Thanks for the patch!

I've pushed my review fixes on top of this commit. See it in the
end of the email, and on the branch.

We should document new iproto codes: IPROTO_FETCH_SNAPSHOT,
IPROTO_REGISTER, IPROTO_REPLICA_ANON, like here:
https://www.tarantool.io/en/doc/2.2/dev_guide/internals/box_protocol/

See 4 comments below.

> diff --git a/src/box/applier.cc b/src/box/applier.cc
> index f4f9d0670..2939a0f61 100644
> --- a/src/box/applier.cc
> +++ b/src/box/applier.cc
> @@ -996,10 +1035,24 @@ applier_f(va_list ap)
>  			if (tt_uuid_is_nil(&REPLICASET_UUID)) {
>  				/*
>  				 * Execute JOIN if this is a bootstrap.
> +				 * In case of anonymous replication, don't
> +				 * join but just fetch master's snapshot.
> +				 *
>  				 * The join will pause the applier
>  				 * until WAL is created.
>  				 */
> -				applier_join(applier);
> +				if (replication_anon)
> +					applier_fetch_snapshot(applier);
> +				else
> +					applier_join(applier);
> +			}
> +			if (applier->version_id >= version_id(1, 7, 0) &&
> +			    !replication_anon && instance_id == REPLICA_ID_NIL) {
> +				/* anonymity was turned off while we were
> +				 * fetching a snapshot or following master.
> +				 * Register the replica now.
> +				 */
> +				applier_register(applier);
>  			}

1. Why do we check for version here? Wouldn't it be more straight
to do something like this?

================================================================================

diff --git a/src/box/applier.cc b/src/box/applier.cc
index 3efa2b765..32851506c 100644
--- a/src/box/applier.cc
+++ b/src/box/applier.cc
@@ -1032,6 +1032,7 @@ applier_f(va_list ap)
 	while (!fiber_is_cancelled()) {
 		try {
 			applier_connect(applier);
+			bool was_anon = replication_anon;
 			if (tt_uuid_is_nil(&REPLICASET_UUID)) {
 				/*
 				 * Execute JOIN if this is a bootstrap.
@@ -1046,8 +1047,8 @@ applier_f(va_list ap)
 				else
 					applier_join(applier);
 			}
-			if (applier->version_id >= version_id(1, 7, 0) &&
-			    !replication_anon && instance_id == REPLICA_ID_NIL) {
+			if (was_anon && !replication_anon &&
+			    instance_id == REPLICA_ID_NIL) {
 				/*
 				 * Anonymity was turned off while
 				 * we were fetching a snapshot or

================================================================================

Also I don't understand, why is it needed?

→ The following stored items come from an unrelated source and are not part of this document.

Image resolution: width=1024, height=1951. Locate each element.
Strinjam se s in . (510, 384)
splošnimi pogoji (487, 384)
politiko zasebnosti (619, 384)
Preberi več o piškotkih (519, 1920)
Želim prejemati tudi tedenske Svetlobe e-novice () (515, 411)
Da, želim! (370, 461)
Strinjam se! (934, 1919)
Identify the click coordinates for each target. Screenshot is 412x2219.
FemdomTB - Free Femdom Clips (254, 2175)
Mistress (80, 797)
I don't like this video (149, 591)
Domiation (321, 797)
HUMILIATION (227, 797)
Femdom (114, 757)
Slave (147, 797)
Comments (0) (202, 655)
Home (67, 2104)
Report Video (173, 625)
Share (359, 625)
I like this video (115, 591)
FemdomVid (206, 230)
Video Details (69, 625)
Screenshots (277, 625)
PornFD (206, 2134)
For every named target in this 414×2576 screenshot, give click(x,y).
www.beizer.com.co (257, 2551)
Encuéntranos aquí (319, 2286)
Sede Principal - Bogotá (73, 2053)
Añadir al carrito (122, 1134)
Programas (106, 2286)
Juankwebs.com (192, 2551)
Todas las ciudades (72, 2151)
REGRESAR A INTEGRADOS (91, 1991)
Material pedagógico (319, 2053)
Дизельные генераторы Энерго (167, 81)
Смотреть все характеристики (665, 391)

From what I see in
box_set_replication_anon(), we stop existing appliers, when
change `replication_anon`. So in case `replication_anon` is
changed, the fiber should be canceled by that moment.
applier_connect() does fiber_testcancel() via coio after each
yield.

A register could even harm here, because this instance will do
register twice - from there, and from a new applier fiber, started
in box_set_replication_anon().

> diff --git a/src/box/box.cc b/src/box/box.cc
> index 56d07e634..a93e2503e 100644
> --- a/src/box/box.cc
> +++ b/src/box/box.cc
> @@ -740,6 +770,64 @@ box_set_replication_skip_conflict(void)
>  	replication_skip_conflict = cfg_geti("replication_skip_conflict");
>  }
>  
> +void
> +box_set_replication_anon(void)
> +{
> +	bool anon = box_check_replication_anon();
> +	if (anon == replication_anon)
> +		return;
> +
> +	if (!anon) {
> +		/* Turn anonymous instance into a normal one. */
> +		replication_anon = anon;

2. In case of any exception `replication_anon` will contain a not
applied value.

But there is a worse problem - we stop the appliers, and don't
restart them in case of an exception. So box_set_replication_anon()
is not atomic, it may leave the instance in a half configured
state. box_set_replication() deals with that by creation of a new
array of appliers. It connects them, and only then atomically
replaces the old appliers.

Also looks like deanonymisation does not respect quorum. I did
this test:

    Master:
        box.cfg{listen=3301}
        box.schema.user.grant('guest', 'read,write,execute', 'universe')


    Replica:
        box.cfg{replication_anon=true,
                read_only=true,
                replication_connect_quorum=0,
                replication=3301}

    Master:
        Killed.

    Replica:
        box.cfg{replication_anon=false, read_only=false}

The replica hangs. Even though the quorum is 0.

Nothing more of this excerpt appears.